---- Material for this task
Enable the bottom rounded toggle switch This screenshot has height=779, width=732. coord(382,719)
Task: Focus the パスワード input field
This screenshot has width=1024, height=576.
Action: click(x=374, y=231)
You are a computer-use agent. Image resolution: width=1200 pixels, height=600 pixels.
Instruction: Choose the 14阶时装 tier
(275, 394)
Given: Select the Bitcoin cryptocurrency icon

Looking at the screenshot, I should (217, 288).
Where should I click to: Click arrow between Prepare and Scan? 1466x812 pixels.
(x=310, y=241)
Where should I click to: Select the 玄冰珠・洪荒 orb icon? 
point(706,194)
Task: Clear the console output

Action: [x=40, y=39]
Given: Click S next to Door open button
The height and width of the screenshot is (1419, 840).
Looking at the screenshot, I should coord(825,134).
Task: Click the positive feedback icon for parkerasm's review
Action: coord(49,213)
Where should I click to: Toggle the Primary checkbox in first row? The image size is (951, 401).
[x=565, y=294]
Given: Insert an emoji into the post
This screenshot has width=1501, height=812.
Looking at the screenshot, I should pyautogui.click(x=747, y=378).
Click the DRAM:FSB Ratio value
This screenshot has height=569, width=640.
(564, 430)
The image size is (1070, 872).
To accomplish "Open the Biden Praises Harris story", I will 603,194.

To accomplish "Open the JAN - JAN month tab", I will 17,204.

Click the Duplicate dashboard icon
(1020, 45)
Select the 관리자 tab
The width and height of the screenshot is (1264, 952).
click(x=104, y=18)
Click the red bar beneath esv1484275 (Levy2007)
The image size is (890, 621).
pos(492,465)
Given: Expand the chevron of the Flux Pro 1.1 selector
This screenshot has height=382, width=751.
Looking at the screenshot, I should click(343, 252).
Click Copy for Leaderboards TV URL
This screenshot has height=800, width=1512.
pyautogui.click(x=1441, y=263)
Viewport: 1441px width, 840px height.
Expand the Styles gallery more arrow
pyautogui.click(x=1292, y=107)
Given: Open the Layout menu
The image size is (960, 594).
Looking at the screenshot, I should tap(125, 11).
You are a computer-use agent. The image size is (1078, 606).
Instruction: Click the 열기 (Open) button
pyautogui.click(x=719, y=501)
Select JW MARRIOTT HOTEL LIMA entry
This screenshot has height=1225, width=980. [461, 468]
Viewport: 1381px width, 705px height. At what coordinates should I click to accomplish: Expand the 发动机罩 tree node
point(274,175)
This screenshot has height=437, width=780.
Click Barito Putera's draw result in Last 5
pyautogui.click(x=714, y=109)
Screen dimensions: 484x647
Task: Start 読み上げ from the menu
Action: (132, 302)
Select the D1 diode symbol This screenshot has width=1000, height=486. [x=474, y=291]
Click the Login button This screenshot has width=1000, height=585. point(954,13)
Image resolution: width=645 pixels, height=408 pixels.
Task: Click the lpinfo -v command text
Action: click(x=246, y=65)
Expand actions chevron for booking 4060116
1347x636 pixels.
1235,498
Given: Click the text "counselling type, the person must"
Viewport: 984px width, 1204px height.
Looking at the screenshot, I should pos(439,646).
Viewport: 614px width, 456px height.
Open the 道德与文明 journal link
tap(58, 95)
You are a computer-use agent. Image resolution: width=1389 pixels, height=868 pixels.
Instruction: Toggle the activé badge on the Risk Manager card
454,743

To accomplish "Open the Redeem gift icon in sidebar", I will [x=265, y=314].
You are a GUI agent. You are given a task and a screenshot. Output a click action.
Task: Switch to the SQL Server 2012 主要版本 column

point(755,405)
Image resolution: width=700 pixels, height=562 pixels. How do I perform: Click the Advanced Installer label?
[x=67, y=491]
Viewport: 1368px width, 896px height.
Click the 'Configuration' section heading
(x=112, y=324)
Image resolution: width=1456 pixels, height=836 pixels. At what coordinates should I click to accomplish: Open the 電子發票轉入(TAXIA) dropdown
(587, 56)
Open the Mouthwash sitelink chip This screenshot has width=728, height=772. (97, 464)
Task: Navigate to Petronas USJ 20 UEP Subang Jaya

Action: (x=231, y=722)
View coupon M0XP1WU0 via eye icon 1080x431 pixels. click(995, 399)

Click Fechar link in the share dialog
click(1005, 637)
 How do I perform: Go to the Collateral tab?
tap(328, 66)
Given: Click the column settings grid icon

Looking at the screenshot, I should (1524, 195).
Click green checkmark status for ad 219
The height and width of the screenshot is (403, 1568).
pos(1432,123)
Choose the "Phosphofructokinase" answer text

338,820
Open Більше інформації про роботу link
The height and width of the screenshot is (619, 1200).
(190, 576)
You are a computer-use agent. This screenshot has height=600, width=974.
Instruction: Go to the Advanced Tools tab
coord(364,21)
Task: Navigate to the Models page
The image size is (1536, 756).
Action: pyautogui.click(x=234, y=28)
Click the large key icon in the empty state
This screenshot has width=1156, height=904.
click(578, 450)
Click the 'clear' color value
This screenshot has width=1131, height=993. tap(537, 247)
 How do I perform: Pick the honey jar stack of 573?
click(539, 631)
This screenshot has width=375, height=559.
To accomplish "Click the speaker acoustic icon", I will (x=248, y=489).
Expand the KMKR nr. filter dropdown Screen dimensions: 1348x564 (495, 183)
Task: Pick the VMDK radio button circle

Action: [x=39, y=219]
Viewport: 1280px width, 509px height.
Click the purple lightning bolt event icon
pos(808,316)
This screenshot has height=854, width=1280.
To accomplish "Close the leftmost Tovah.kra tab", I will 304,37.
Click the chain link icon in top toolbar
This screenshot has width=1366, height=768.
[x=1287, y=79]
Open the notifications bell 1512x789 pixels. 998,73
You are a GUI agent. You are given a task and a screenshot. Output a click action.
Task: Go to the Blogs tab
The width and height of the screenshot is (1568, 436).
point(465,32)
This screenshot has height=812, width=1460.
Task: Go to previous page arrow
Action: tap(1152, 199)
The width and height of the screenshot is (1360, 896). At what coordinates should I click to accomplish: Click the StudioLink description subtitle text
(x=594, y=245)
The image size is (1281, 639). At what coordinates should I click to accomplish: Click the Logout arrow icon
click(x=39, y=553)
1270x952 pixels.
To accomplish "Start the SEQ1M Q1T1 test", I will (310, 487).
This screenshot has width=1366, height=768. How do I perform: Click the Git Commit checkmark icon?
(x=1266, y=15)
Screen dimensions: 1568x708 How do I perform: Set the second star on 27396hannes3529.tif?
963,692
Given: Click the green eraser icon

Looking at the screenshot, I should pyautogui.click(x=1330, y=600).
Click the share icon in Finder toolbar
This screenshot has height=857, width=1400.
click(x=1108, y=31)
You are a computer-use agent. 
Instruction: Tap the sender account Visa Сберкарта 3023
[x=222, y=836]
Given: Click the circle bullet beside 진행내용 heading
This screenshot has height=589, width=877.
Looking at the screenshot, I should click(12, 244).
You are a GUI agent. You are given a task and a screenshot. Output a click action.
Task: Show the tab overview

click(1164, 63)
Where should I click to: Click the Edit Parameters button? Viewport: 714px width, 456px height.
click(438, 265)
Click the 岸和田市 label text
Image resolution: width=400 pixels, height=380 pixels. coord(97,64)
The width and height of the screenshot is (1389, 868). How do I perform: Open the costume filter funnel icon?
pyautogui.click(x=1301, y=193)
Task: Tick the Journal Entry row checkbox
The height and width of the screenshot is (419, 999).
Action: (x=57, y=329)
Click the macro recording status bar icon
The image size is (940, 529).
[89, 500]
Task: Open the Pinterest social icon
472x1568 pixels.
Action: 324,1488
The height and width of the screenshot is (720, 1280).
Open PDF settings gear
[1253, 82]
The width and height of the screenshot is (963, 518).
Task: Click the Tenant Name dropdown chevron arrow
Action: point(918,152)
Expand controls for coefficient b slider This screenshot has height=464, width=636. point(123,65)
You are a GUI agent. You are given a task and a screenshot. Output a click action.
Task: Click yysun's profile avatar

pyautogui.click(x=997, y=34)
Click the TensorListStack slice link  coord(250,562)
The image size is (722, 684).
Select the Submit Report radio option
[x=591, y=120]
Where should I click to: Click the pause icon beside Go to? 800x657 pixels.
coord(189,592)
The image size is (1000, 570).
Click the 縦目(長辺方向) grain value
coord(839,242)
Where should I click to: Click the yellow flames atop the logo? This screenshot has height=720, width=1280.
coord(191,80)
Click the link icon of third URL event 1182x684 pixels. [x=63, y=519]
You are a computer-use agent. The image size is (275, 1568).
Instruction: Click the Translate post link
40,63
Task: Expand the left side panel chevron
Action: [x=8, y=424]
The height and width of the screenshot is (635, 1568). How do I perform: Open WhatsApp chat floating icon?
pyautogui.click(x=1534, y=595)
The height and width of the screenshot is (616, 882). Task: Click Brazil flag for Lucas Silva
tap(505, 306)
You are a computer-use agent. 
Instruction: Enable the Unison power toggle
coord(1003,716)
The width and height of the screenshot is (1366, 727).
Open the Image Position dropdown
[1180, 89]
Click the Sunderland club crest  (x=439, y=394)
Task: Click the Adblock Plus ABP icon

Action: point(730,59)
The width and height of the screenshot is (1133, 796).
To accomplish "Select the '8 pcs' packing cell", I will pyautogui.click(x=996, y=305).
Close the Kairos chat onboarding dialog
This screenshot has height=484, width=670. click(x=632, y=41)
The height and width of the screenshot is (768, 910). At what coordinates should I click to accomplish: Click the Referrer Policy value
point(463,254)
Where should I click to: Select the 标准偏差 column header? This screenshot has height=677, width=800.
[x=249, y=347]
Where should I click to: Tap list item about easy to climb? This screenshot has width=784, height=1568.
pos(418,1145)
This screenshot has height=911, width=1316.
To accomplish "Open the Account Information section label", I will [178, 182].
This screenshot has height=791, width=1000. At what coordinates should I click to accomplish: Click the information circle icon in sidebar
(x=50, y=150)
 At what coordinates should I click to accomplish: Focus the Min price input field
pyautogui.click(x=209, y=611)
--------
Task goal
Which of the lines above include the word "computer"? List those lines.

Output of the task
You are a computer-use agent. Image resolution: width=1200 pixels, height=600 pixels.
You are a computer-use agent. The image size is (1078, 606).
You are a computer-use agent. Image resolution: width=1389 pixels, height=868 pixels.
You are a computer-use agent. This screenshot has height=600, width=974.
You are a computer-use agent. 
You are a computer-use agent. The image size is (275, 1568).
You are a computer-use agent. 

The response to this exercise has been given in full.